- Brief -
The result should be every line in the material below containing the string "orange".

"""

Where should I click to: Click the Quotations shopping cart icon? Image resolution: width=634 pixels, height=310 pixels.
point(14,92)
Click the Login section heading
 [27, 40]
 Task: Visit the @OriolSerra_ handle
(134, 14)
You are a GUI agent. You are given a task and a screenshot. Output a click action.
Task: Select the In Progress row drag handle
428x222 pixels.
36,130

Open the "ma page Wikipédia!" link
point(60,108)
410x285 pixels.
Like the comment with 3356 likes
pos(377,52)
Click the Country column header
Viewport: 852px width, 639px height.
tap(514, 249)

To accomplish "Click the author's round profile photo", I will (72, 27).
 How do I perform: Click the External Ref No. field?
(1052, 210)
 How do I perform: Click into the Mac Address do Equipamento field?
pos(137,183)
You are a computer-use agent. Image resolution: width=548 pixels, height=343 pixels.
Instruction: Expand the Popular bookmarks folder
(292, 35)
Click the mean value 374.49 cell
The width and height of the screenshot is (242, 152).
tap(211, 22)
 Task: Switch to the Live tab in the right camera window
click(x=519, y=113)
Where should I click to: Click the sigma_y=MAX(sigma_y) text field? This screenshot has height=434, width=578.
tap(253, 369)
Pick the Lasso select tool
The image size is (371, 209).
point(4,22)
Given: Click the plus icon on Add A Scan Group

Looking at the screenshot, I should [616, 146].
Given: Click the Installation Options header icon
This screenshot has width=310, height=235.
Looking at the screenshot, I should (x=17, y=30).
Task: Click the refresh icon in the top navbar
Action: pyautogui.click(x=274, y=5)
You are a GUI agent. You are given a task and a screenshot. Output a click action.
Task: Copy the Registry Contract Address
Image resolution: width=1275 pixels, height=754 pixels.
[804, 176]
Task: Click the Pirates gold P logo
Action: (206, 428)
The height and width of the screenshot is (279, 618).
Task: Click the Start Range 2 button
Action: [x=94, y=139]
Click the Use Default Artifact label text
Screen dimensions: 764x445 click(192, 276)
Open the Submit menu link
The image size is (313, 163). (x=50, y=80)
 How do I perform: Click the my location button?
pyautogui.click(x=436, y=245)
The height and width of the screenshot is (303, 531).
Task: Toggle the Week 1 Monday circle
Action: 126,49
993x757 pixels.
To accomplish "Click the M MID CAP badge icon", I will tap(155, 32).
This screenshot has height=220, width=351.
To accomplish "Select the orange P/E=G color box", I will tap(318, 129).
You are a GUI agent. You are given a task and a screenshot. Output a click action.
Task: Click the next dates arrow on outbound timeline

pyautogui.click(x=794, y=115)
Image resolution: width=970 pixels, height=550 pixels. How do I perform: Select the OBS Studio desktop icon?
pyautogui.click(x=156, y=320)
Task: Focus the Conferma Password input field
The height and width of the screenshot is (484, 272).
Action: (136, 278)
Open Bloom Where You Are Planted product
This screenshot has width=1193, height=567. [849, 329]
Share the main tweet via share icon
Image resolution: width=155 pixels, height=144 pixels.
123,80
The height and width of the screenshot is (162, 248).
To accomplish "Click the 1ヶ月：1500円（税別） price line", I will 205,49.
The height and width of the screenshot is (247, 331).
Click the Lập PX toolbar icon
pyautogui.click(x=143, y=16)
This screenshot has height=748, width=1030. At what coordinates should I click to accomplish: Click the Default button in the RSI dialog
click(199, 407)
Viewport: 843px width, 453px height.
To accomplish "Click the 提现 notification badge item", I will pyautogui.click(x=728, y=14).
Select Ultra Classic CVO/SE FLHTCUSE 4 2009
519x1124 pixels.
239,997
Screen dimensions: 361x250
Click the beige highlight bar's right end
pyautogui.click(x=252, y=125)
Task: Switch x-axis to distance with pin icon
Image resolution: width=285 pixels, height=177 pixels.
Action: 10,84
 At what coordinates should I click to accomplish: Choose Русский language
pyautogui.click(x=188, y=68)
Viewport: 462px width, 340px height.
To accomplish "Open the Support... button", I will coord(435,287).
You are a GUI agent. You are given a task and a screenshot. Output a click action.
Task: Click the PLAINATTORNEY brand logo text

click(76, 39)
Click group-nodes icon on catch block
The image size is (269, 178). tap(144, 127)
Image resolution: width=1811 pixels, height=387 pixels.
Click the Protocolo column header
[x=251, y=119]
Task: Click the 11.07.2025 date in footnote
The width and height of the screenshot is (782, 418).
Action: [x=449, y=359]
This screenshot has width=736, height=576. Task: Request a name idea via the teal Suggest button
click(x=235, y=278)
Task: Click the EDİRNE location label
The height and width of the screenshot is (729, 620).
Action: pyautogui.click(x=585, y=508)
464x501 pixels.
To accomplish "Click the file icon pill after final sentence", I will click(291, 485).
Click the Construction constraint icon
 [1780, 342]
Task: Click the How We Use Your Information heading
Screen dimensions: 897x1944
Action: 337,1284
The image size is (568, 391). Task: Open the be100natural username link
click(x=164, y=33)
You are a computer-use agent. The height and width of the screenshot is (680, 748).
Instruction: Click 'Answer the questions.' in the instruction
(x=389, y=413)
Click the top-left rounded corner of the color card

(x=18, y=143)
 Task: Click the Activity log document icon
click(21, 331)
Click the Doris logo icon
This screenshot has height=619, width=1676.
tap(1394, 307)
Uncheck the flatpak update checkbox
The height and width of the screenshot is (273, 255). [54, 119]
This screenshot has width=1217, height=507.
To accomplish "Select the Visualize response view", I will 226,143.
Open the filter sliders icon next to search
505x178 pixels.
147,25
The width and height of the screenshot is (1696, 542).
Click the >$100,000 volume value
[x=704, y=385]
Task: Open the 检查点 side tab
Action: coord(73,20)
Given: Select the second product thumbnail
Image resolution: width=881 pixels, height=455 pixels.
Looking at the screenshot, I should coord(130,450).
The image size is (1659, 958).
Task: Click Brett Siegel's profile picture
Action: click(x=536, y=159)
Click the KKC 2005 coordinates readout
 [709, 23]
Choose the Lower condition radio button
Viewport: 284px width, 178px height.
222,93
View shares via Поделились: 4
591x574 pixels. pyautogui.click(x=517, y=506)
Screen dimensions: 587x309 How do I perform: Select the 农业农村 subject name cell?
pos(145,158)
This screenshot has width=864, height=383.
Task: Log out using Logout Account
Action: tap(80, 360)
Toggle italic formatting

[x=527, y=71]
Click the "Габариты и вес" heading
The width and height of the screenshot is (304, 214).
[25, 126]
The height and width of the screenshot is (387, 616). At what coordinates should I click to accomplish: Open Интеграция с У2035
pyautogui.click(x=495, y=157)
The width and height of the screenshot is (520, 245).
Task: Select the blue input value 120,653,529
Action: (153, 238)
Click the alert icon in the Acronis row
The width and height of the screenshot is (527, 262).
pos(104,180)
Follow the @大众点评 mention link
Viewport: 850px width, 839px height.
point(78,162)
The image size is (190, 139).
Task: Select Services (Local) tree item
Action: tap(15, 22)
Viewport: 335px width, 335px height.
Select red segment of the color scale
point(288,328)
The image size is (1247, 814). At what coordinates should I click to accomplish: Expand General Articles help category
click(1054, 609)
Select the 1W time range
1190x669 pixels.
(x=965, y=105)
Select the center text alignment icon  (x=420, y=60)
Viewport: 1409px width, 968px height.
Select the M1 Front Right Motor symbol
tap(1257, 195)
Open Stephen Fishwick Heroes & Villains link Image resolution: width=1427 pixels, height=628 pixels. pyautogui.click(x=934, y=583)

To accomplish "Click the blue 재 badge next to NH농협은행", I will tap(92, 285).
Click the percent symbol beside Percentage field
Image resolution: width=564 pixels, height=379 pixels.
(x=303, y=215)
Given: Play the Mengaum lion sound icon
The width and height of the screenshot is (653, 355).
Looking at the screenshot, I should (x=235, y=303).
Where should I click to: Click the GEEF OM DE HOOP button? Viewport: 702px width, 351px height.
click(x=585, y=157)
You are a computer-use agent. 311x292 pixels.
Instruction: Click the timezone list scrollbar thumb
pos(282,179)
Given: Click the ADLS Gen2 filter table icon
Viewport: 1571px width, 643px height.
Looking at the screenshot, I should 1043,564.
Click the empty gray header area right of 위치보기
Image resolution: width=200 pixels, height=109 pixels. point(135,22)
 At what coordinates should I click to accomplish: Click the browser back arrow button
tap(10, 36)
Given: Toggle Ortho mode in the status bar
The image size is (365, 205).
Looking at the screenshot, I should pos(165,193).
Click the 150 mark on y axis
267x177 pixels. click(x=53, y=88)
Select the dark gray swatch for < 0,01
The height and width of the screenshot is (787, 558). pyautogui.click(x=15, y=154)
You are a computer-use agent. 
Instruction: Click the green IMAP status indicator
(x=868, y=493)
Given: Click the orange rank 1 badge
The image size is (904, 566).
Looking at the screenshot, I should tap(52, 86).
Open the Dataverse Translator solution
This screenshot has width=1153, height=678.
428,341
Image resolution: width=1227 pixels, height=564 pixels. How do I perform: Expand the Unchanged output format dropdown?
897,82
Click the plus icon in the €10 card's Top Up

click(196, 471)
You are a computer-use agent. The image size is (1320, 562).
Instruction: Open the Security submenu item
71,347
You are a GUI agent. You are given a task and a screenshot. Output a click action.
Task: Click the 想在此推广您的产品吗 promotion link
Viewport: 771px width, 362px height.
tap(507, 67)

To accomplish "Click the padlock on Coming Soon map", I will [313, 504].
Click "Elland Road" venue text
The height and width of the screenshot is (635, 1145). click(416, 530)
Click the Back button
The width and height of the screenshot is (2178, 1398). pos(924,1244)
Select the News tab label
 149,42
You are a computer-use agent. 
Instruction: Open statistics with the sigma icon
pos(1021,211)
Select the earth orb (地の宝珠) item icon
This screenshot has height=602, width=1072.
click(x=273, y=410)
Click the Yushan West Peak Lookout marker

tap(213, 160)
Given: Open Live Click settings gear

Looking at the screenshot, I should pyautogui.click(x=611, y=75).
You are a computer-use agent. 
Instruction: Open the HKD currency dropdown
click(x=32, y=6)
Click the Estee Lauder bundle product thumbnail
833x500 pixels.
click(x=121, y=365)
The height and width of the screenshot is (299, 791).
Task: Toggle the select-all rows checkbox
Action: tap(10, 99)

"""

- Expected output -
To accomplish "Select the orange P/E=G color box", I will tap(318, 129).
Given: Click the orange rank 1 badge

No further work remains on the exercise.